While the long-term health of manufacturing in the United States should be robust, the short-term prognosis has been disappointing. There has been some progress since the end of 2012 when businesses were pulling back prior to the fiscal cliff deal. However, these gains have been modest and appear to have stalled during the spring. In the last NAM/IndustryWeek Survey of Manufacturers report, I described this as “a complicated mix of both progress and enduring headwinds.” That depiction still seems fitting, particularly as the latest survey’s findings were not much different than they were three months ago. Manufacturers need momentum, not stagnation.

The percentage of respondents who characterized their current business outlook as positive rose slightly from 70.1% in March to 72.3% in June. The proportion identifying themselves as “somewhat positive” (60.6%) was essentially the same in this survey as the last, with fewer people saying they were “somewhat negative” (down from 28.2% to 24.4%). This was the largest difference between the two surveys. As noted in the previous survey, these results show some improvement from December’s low of 51.8%, but they are still well below the high of 88.7% in March 2012. There are still far too many manufacturers that view their business outlook as negative.

Manufacturers were asked about average health insurance premium increases. As evidence of the increased worry about what lies ahead after implementation of the ACA, respondents had an average premium increase of 8.4% in 2012, 8.6% in 2013, and 13.9% in 2014.

The top concern among manufacturers continues to be the rising cost of health insurance, cited by 82.2% of respondents in this survey. That is up from 74.0% in the previous survey, and it is a sign of increased anxieties related to the ACA. In a series of special questions on health care, virtually all respondents said that they offered insurance coverage to their employees, with 38% saying that they self-insured. At the same time, more than 56% were either not prepared or uncertain about how their firm planned to implement the ACA at the beginning of 2014. Along those lines, a surprisingly large percentage (41.2%) said that they were uncertain if their business would join a health insurance exchange later this year. Manufacturers still have questions, and as a result, many have not fully internalized the changes that they need to undergo to comply with the new law.

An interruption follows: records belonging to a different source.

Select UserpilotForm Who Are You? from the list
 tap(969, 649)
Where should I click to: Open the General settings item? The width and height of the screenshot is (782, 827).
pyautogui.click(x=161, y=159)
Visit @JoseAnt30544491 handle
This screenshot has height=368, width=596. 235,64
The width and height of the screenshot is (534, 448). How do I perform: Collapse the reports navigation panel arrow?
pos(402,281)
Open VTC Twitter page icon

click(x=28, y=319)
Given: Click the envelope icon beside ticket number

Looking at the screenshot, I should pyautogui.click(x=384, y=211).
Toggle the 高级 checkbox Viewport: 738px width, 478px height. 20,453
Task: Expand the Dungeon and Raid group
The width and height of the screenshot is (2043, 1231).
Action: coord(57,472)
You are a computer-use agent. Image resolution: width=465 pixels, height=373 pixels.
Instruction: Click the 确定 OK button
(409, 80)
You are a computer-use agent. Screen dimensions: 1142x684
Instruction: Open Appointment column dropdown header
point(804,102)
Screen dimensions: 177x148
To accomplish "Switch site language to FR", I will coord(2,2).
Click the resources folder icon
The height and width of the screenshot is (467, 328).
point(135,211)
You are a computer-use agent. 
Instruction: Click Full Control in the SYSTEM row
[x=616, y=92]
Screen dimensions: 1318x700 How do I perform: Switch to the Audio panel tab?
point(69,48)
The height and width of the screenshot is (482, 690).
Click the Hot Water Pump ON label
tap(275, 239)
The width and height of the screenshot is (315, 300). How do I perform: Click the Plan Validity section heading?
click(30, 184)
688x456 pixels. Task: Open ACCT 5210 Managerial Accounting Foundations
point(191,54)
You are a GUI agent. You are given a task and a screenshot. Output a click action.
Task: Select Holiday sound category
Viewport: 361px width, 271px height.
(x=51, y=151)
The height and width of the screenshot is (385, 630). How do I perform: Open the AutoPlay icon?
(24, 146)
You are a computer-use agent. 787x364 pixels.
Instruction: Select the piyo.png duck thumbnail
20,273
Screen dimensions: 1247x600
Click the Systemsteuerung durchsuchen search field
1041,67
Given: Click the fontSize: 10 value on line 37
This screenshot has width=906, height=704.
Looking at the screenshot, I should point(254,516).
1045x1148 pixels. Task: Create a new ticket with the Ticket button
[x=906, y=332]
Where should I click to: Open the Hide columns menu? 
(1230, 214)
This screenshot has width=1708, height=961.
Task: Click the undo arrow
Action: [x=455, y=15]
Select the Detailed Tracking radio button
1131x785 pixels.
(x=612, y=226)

Survey Q&A: Health Insurance and the Affordable Care Act 

Many of the responses for next year noted the uncertainties about what their premium increase might be. There is definitely a perception that premiums will go up significantly in 2014. Along those lines, the ACA also introduces a 40% tax on high-cost health insurance plans beginning in 2018. Respondents were asked if they planned to reduce their coverage to avoid the so-called “Cadillac” tax—23.3% said they would, with 39.3% uncertain.

Political concerns, in general, still rank toward the top of the list of challenges for manufacturers. Frustrations with the political process and an unfavorable business climate both tied for the second-most challenging issue at 66.9%. The fact that political uncertainties and the unfavorable business climate still rank so high is a reflection that manufacturing leaders remain concerned about the U.S. fiscal situation and the political discourse in Washington as well as tax and regulatory concerns.